Father, I pray for our guests, our friends, for folks who are in our midst weekly who know your story well, who have heard the legend but have never made you Lord. I pray today, by the grace of your presented Word, that they would know that they know that they know that they know that they have a Redeemer who lives. I pray that this would be the beginning of their faithfulness as now a temple of God in which your Spirit would dwell, that they would begin to bear fruit now Father, not of destruction but of life and love.

For those of us who know you who believe that tomb is empty, may we not leave here this morning awestruck with terror or fear and then filled with failure. May we leave filled with hope and filled with confidence that our Redeemer lives today even in us, that we might live for him. I pray, Father, in ways we have never known, that you would live in and through us as a body that the watching world may hear of your gospel and the good news, that they may come to you who is holy though they are not. We sing of our Redeemer.

Oh my, y'all know you're way too white to deserve that, don't you? I mean that, and I pray that doesn't continue. I pray we increasingly reflect the community God has us in and that we declare his goodness to every man and woman we meet. You know, none of us deserves that. I don't care what color we are. There's only one person worthy of that kind of singing, and we talked all about him today, and in that song, we asked, "What have you done for him lately?"

Now let me explain that to you. Jesus himself when he was here was asked the question, "What must we do that we might do the works of God?" and he said, "…believe in Him whom He has sent." I'm going to ask you, "What you have you done for him?" By that, I mean, "Will you believe in him whom he has sent who alone is worthy of that praise, worthy of that singing?" If you have never done business with God, you need to think about what you're doing right now, not lately.

I encourage you this Easter to make it a pivotal moment when you go into that Holy of Holies and you find that, when you expect to find judgment there, life is where death should be because of what Christ has done and you then become a man or a woman who becomes a herald of righteousness and sings, "Joyful, joyful. Lord, we adore Thee."

You present him your life, and you let us know you've done that with that little perforated section in the Watermark News we gave you, or you come and ask us to walk with you right now, that you might meet the one whose tomb is empty. We have behind me 50 Easter lilies, 50 trumpets declaring that he is risen, and we just want folks who have friends who didn't make it here this morning who won't attend a place of worship today, that you would go to them in love and give them that lily and invite them to join us here to worship that they might hear him proclaimed.

These are yours, that you might already do what the women who went to tomb did not. Find yourself faithful today, lily in hand or not, proclaiming who he is. Find yourself faithful today, you whose sins are red as scarlet that that might be lily white if you trust in him who died for you. Would you let us know how we can talk with you about that? Would you let your Redeemer live in your heart by grace, joyfully, lovingly, peacefully in every way, availing yourself to his Spirit? For his glory and your good may you worship him. Have a great Easter!

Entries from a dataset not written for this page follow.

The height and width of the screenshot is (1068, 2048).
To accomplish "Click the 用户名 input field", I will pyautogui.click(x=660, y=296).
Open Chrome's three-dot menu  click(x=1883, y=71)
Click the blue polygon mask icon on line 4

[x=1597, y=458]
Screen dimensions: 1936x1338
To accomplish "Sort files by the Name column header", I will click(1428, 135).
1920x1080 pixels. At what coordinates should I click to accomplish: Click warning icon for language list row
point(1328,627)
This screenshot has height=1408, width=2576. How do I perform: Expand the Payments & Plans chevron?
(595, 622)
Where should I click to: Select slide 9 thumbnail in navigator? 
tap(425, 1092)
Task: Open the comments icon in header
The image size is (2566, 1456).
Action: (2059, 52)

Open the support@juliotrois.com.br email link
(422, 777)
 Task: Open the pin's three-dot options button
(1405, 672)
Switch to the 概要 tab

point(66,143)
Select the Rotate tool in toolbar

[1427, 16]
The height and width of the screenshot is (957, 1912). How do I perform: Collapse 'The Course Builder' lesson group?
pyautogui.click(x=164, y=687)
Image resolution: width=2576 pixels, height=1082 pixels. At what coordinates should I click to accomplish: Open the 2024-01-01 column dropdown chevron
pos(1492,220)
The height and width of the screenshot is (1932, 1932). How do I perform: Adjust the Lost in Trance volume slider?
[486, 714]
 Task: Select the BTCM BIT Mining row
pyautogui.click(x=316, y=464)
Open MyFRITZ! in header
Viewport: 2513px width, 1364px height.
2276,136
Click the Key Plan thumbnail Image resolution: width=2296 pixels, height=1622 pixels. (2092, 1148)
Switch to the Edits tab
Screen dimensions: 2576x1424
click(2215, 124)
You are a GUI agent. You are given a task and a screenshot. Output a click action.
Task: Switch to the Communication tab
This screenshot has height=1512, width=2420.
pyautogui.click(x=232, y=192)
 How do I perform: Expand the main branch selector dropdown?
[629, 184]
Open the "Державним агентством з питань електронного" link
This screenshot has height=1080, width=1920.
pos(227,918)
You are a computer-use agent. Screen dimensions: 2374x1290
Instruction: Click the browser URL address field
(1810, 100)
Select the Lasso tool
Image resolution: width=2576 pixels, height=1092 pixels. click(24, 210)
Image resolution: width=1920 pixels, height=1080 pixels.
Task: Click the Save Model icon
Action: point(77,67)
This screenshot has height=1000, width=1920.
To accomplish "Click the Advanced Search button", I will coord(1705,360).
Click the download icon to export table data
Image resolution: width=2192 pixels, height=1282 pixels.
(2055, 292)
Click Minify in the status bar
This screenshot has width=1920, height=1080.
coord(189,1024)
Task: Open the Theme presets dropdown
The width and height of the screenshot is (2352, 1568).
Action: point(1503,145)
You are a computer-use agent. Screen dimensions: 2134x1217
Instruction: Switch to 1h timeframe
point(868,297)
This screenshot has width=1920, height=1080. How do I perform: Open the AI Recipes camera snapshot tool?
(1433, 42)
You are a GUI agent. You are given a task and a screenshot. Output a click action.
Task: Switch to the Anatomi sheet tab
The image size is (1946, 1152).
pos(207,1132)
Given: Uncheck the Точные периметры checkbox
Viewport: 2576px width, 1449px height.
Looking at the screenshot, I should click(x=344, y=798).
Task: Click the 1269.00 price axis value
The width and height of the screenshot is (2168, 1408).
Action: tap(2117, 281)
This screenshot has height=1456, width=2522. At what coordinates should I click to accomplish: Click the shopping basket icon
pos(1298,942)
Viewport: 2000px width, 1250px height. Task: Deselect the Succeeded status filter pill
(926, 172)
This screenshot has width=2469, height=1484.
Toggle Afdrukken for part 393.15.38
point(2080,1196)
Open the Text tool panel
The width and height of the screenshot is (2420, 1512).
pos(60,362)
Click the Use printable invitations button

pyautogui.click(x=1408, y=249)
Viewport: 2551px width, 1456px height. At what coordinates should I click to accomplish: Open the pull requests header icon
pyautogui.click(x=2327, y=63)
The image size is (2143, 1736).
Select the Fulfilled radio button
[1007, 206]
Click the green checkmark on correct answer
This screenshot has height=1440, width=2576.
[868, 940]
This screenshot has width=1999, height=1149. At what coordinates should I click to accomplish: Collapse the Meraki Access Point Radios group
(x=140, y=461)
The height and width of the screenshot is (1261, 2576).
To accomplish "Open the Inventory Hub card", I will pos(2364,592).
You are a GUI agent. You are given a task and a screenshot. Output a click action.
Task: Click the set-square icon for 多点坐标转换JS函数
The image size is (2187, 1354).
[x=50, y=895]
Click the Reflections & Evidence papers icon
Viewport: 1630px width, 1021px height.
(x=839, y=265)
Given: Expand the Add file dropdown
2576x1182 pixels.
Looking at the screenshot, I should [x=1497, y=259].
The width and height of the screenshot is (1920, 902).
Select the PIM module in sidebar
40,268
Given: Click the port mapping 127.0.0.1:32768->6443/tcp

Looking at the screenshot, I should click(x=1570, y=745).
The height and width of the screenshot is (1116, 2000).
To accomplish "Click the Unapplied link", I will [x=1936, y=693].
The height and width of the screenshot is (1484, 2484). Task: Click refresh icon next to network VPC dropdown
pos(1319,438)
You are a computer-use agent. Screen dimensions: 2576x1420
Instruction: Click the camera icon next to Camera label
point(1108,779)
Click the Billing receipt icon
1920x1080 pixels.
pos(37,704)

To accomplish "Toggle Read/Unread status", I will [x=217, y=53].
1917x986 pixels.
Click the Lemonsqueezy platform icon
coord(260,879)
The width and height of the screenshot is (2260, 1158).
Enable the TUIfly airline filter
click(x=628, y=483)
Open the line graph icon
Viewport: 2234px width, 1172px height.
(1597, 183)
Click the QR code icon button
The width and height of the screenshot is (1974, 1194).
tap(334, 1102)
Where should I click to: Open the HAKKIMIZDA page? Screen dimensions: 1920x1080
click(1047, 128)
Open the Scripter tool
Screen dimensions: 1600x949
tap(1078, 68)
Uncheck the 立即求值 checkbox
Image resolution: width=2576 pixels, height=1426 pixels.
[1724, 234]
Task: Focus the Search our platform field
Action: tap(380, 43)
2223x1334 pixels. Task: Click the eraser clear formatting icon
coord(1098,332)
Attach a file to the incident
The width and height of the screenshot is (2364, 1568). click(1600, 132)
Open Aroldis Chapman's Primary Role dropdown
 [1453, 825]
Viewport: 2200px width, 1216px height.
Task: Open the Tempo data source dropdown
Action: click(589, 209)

About 'Gospel According to Mark, Volume 7'

The most influential person in history is also the most misunderstood and misrepresented. Two thousand years after He walked the earth, Jesus of Nazareth is still a mystery to many people. Whether you admire Him, worship Him, despise him or simply don't know about him, it's difficult to deny that any other single person has had more influence on our world than Jesus has. But how do we come to understand a man who is so commonly misunderstood? In this, the last volume of the sermon series devoted to the Gospel of Mark, Todd Wagner, pastor of Watermark Community Church, looks at the final week of Christ's life and what happened next. You'll see how one man changed the entire course of human history and how He can change the course of every individual life that understands and responds to the events described in Mark 14:1-Mark 16:8.